APAN has supported the USDOD's program of "Endeavor" exercises: Pacific Endeavor, Africa Endeavor, and Combined Endeavor. These exercises have brought together military representatives from various nations in a region to practice communications in crisis scenarios. Hundreds of communications officers and technicians from around the globe have gathered annually for these events to practice communicating before a crisis strikes and to build relationships beyond cultural boundaries.

===== Combined Endeavor =====
Combined Endeavor, the largest command, control, communications and computer interoperability event in the world, used APAN to provide online collaboration for exercise planning and equipment management.

===== Africa Endeavor =====
In 2010, for the first time ever, a direct communications link was established between the African Union and units in the field as part of the annual Africa Endeavor 2010 Exercise by using APAN, to allow international military and NGO groups to work together in a neutral online environment. Approximately 40 countries participate in bilingual crisis response exercises using English and French with approximately 1,000 members of the APAN community sharing pictures and files using translation functions that have supplemented the use of interpreters, which has expanded participants' ability to overcome language barriers.

===== Pacific Endeavor – Multinational Communications Interoperability Program (MCIP) =====
Since 2010, through USPACOM, MCIP has hosted Pacific Endeavor exercises that have brought together partner nation militaries and HADR experts from around the world to develop, test, and improve communication systems across the Pacific. MCIP has used APAN to promote humanitarian communication, for its planning workshops. The planning workshops assisted USPACOM partners and NGOs to plan communication procedures in the event of a natural disasters and to build partnerships.
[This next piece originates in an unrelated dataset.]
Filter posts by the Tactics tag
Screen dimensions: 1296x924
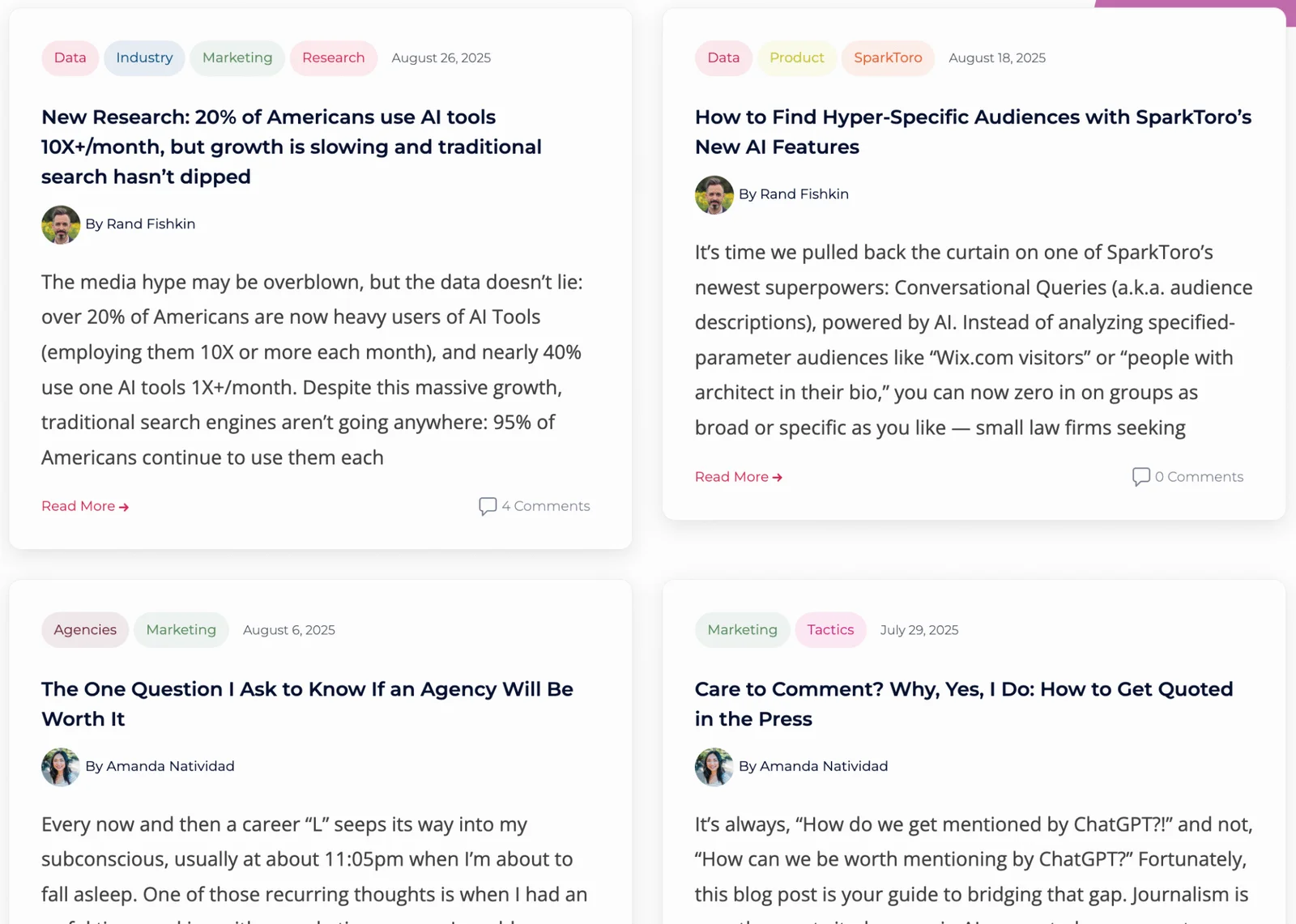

On August 19, 2014, part of an exercise performed through MCIP was for Nepalese amateur radio operators to report earthquake aftershocks to USPACOM using APAN. This practice proved successful as partners around the world knew how to communicate during the 2015 Nepal earthquake using the bulletin board established on APAN.

==== CJTF-HOA ====
In 2014, Combined Joint Task Force-Horn of Africa (CJTF-HOA) used APAN forums to conduct collaboration and sharing between scholars, government, NGOs and professionals around the world who were interested in East African Issues. The CJTF-HOA APAN community provided its members chat, file, sharing, geo-data, and translation for situation awareness and knowledge specific to the Horn of Africa.

==== 2015 Nepal earthquake ====
The 7.3 earthquake that shook Nepal damaged various radio antennae and Amateur Radio for emergency operations was down in Nepal and the surrounding area. The Army Military Auxiliary Radio System (MARS) gathered information and statistics on the earthquake and relayed messages around the world to other HAM operators and also posted the information on the NEPAL HADR APAN community of interest for those who were assisting to coordinate relief efforts.

=== Humanitarian Assistance and Disaster Relief (HADR) impacts ===

==== 2010 Haiti earthquake====
The 2010 Haiti earthquake was one of the world's deadliest national disasters. Shortly after the earthquake, surviving officials of the government of Haiti made urgent request for United States assistance. APAN was requested to assist as the primary communication hub for the Haiti earthquake relief efforts for unclassified, nonmilitary information sharing and collaboration. USSOUTHCOM established an APAN community of interest and within three weeks, APAN had more than 1,800 registered users supporting the relief efforts.

Imagery, maps, photos, assessments, situation reports, common operational picture reports, and requests for information were all made available on APAN to support the humanitarian assistance. From the information-management standpoint, the decision to keep the Haiti operations within the unclassified domain enabled information sharing across agencies.

A user on APAN posted, "Sacre Coeur Hospital in Milot, Haiti is appealing for patients. Need coordination to get helos to hospital." Two days later, the hospital reported going from 20 patients to 112 new patients with 12 helicopter landings and 17 foreign doctors assisting the patients; four days later the hospital expanded into a nearby school with 100 more patients with cots and equipment.

==== 2011 Japan earthquake ====
In March 2011, a public community of interest was created on APAN, Japan Earthquake 2011 Support, in an effort to facilitate information sharing with U.S. Government organizations and NGOs involved in the disaster relief efforts. A private community, the Virtual Civil Military Operations Center (VCMOC), was set up in order to develop an unclassified Common Operating Picture (COP) and to share information in support of Joint relief operations. Members of the VCMOC were invited by invitation only. Both communities were created on APAN to assist Operation Tomodachi. Operation Tomodachi was the first joint operation in the field for US Forces Japan (USFJ) and Japan Self-Defense Forces (USDF) within the USPACOM AOR. Watchstanders were able to provide Tactics, Techniques and Procedures (TTPs) and Concept of Operations (CONOPs) via APAN. APAN was used to coordinate travel for United States military families who were evacuating and traveling back to the United States. from Japan. APAN forums provided links for those traveling as well as FAQs. The Yale-Tulane Disaster Resilience Academy created daily briefs to compile information into a format that could be shared through public blogs.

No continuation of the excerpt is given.